The Hunters International ransomware group is threatening to leak what it claims to be 386 GB of data from the U.S. Marshals Service (USMS), more than a year after the federal law enforcement agency suffered a major ransomware attack.
The gang claims the data, comprising more than 327,000 files, includes “Top Secret” documents, gang files, information on active cases, files from the 2022 drug enforcement operation “Operation Turnbuckle” and more, according to HackManac, which posted screenshots of group’s claims on the X social media platform.
Hunters International said it will expose the data if a ransom is not paid by Aug. 30. However, a USMS spokesperson told SC Media the data does not appear to be from a new attack.
“USMS is aware of the allegations and has evaluated the materials posted by individuals on the dark web, which do not appear to derive from any new or undisclosed incident,” the agency stated in an email to SC Media.

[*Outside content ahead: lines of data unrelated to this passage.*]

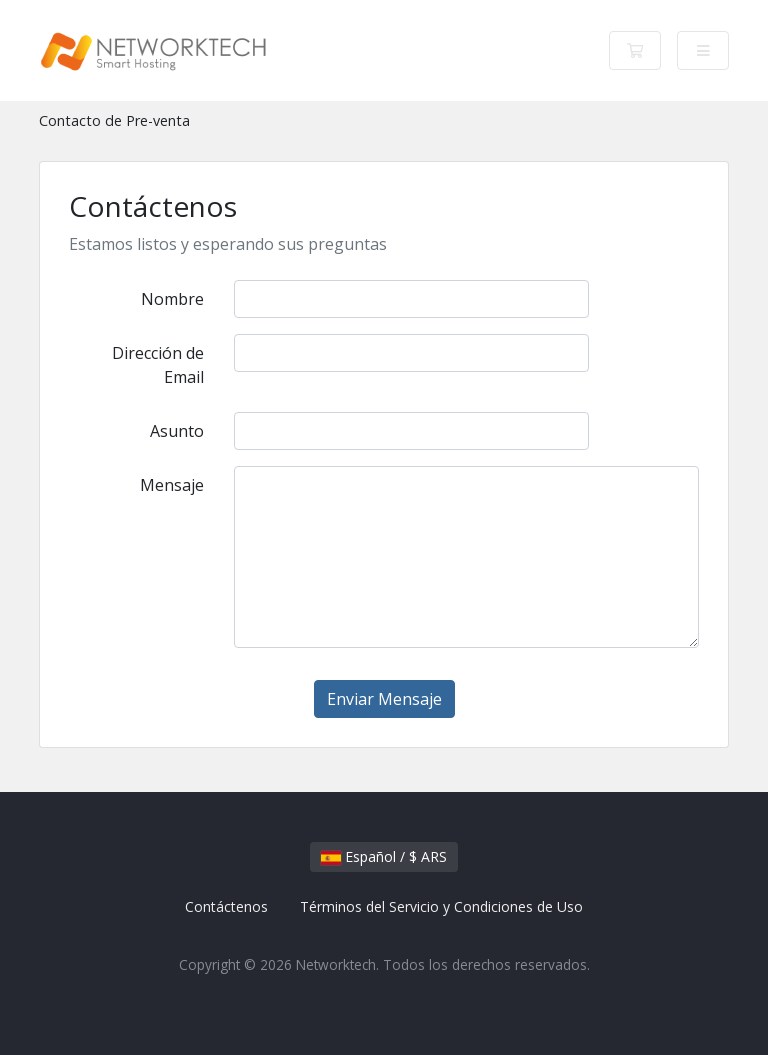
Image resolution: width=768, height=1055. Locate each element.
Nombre (172, 299)
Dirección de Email (158, 365)
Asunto (177, 431)
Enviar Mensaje (384, 699)
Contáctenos (226, 906)
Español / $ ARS (384, 856)
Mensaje (172, 485)
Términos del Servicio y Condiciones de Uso (441, 906)
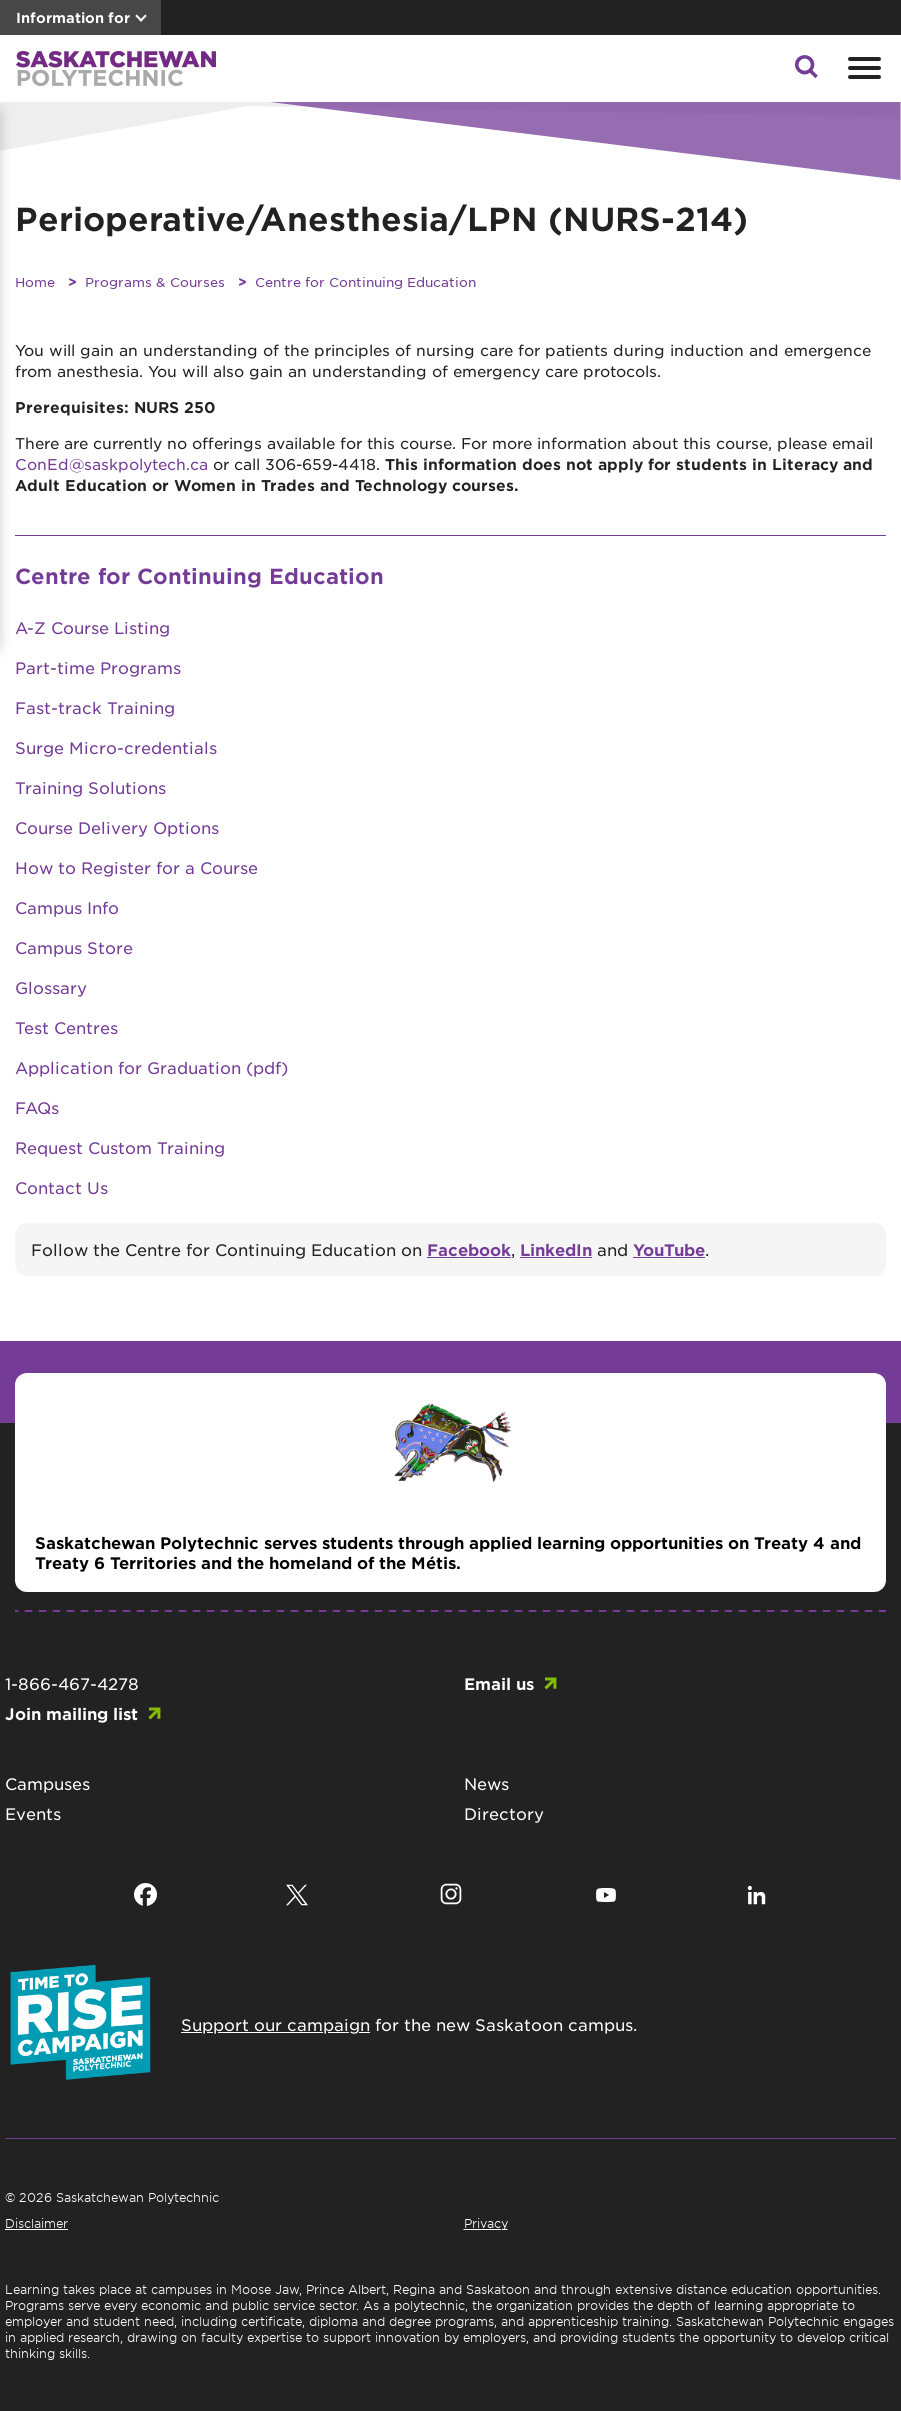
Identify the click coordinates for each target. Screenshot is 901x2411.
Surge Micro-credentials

The USMS previously disclosed a major ransomware incident in February 2023, which was said to impact a system that contained data on legal process returns, administrative data, and personally identifiable information (PII) on USMS employees, persons under investigation and third parties.
Officials said that Witness Security Program data was not impacted in the attack and that the breach did not disrupt the agency’s operations, although the agency was still working on recovery efforts as of May 2023.
The threat actor behind the 2023 attack was never disclosed nor does it appear that any ransomware gang had claimed responsibility or leaked USMS data prior to the posting by Hunters International.
A posting on a Russian cybercrime forum in March 2023 advertised the sale of 350 GB of USMS data for $150,000, although Hackread noted the posting was made by a day-old account and did not include samples of the alleged data. The posting did not appear to mention ransomware and claimed that the stolen database included Witness Security Program information.
Hunters International first appeared on the ransomware scene in October 2023, according to Barracuda, well after the confirmed ransomware attack against USMS. Cybersecurity researchers have drawn connections between Hunters International and the Hive ransomware operation, which was dismantled by law enforcement in January 2023, although Hunters claims to have purchased source code and infrastructure from Hive rather than being a rebrand of the defunct group.
Without confirmation of a new ransomware attack against USMS or Hunters International being active prior to October 2023, it is unclear whether the data being ransomed is authentic or where the gang may have acquired it.
However, the Change Healthcare fiasco shows it is not unprecedented for stolen data to change hands or be used in additional extortion efforts. In that case, a disgruntled affiliate from the dissolved ALPHV/BlackCat gang was recruited by RansomHub, which used data provided by the affiliate to extort the healthcare company a second time.
Ransomware victims are also commonly revictimized by ransomware gangs, according to a report by Akamai, although the risk of a second attack is most heightened within three months of the initial attack.